At one point during the jury selection, his younger brother, Derrick, appeared in the corridor just outside the courtroom, where prosecution witnesses are seated before their testimony. He eyefucked one, talked trash to another and then was suddenly confronted by McLarney and two Western men, who offered him an opportunity to leave as a free man. Given the alternative of becoming a projectile launched into the rear of a police wagon, Derrick Frazier issued a few more obscenities and then turned on his heel toward the St. Paul Street exit.
“Okay,” said McLarney to a Western officer. “I guess we put him on the list, too.”
The uniform shook his head. “That motherfucker…”
“Fuck him,” said McLarney, unsmiling. “One of these days, we’ll be chalking him off.”

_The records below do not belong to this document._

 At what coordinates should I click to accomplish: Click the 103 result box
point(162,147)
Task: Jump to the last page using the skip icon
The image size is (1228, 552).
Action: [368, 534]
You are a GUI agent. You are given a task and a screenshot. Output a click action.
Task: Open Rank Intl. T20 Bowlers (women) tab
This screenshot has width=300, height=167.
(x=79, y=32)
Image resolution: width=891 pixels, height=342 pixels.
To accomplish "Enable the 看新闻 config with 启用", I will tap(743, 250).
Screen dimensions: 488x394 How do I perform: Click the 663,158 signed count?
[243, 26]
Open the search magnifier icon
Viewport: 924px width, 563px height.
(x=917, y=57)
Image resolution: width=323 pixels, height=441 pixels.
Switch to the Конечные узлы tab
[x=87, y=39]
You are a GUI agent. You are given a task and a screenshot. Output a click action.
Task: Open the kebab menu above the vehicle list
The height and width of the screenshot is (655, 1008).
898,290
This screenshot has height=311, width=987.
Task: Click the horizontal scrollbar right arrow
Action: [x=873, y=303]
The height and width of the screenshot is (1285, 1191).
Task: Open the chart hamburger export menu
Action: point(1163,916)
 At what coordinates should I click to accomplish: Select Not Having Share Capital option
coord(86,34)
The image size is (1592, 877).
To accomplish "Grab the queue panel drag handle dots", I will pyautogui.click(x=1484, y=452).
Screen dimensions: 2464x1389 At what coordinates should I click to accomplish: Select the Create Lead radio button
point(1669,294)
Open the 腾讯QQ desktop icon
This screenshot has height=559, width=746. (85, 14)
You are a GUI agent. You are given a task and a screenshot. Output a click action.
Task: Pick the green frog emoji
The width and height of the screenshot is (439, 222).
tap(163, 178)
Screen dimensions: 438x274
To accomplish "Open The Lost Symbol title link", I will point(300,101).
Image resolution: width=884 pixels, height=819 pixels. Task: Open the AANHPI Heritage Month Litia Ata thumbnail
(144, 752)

For McLarney, the Cassidy trial was unrelieved agony, an ordeal of empty hours spent in courtroom hallways and prosecutors’ offices. Because he was at the Clarence M. Mitchell Jr. Courthouse as a witness, McLarney was sequestered, and whatever happened behind the thick double doors of that second-floor courtroom was lost to him. As the most important criminal trial of his life lurched toward a verdict, McLarney could only watch a parade of witnesses from a bench in the hall, then buttonhole the prosecutors, Howard Gersh and Gary Schenker, during breaks:
“How’s it going in there?”
“Are we winning?”
“How’d Gene do?”
“Is Butchie gonna testify?”
Yesterday, McLarney spent the hours pacing the length of the second-floor hall and trying to calculate the odds. A 40 percent chance for first-degree, maybe 50 percent if Yolanda sticks to the grand jury testimony she gave against Butchie in February after passing the polygraph. Another 40 percent for second-degree attempted murder or attempted manslaughter. Maybe 20 percent for a hung jury or acquittal. At least, McLarney reasoned, they managed to land a decent judge. If you were a lawyer, Elsbeth Bothe could drive you crazy with her penchant for questioning witnesses from the bench, and, true, she had a few convictions reversed on appeal for commentary from the bench. But more important, from McLarney’s point of view, Bothe never got soft at the point of sentencing. If Butchie Frazier lost on points, Bothe would surely bang him.